The accuracy of the state-based method may be the reason why it enables larger numbers of the apps to log the behavioral features when tested in the dynamic analysis system. Another issue that was observed with the random-based method is that app being analyzed, or the phone was sometimes driven into a state where no further progress could be made in traversing the app. This also contributed to limiting the extent of the collected behavioral footprint.

In the smaller dataset (Dataset1), the hybrid approach logged higher for more features than the state-based approach. Whereas, with the larger dataset (Dataset2) the state-based approach logged higher for more features than the hybrid approach. This was counter-intuitive to our original expectation since the combined approach was designed to exploit the advantages of both state-based and random-based methods. This suggests that in the hybrid system, rather than enhance the code coverage, the accuracy of the state-based method was affected by integrating it with the random-based method.

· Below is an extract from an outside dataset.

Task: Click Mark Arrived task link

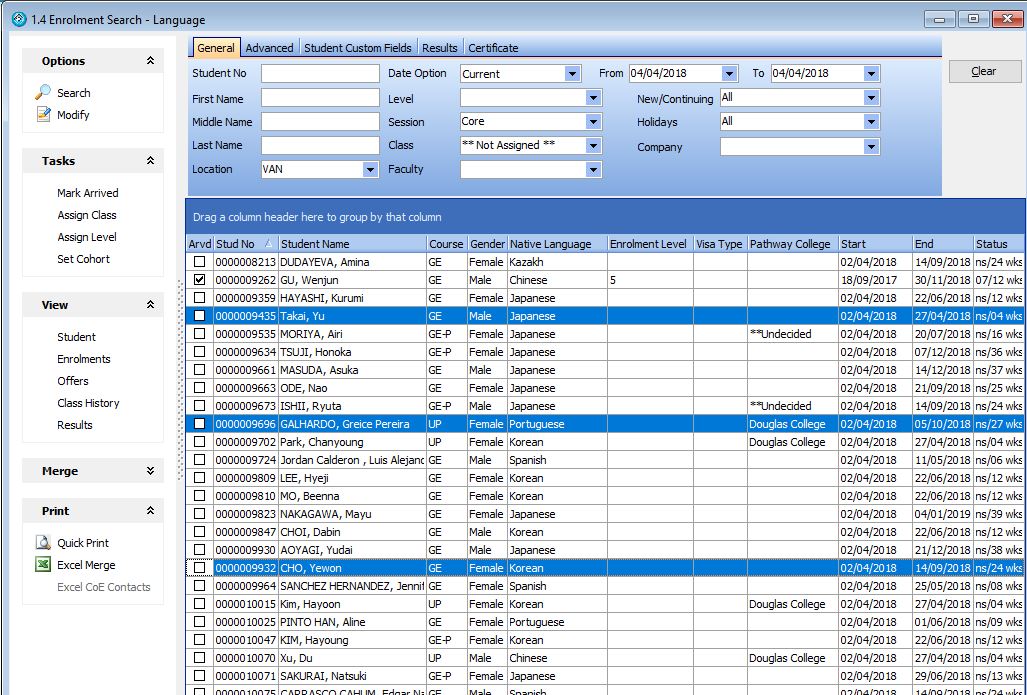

Looking back at Fig. 3, during the experiments we discovered that it was not always possible to restore the device configuration (i.e., airplane mode and/or WiFi connectivity) whenever it had been altered by the random-based subsystem (Monkey) within the hybrid system. In most cases the device was restored properly before the state-based subsystem was invoked. Instances where the proper restoration failed contributed to the lowering the accuracy of the state-based subsystem within the hybrid system. This explains the reason why the stand-alone state-based system had better code coverage than the hybrid system consisting of both state-based and random-based components. In the next subsection, we shall examine the impact of the different code coverage capacities of the three methods on various machine learning classifiers.

4.2 Comparisons of impact of the code coverage on machine learning classifiers

In this section the performance of the three input generation approaches are compared using seven popular machine learning classifiers. From the experiments we can gain insight into the impact of their relative code coverage capacities on machine learning-based Android malware detection performance.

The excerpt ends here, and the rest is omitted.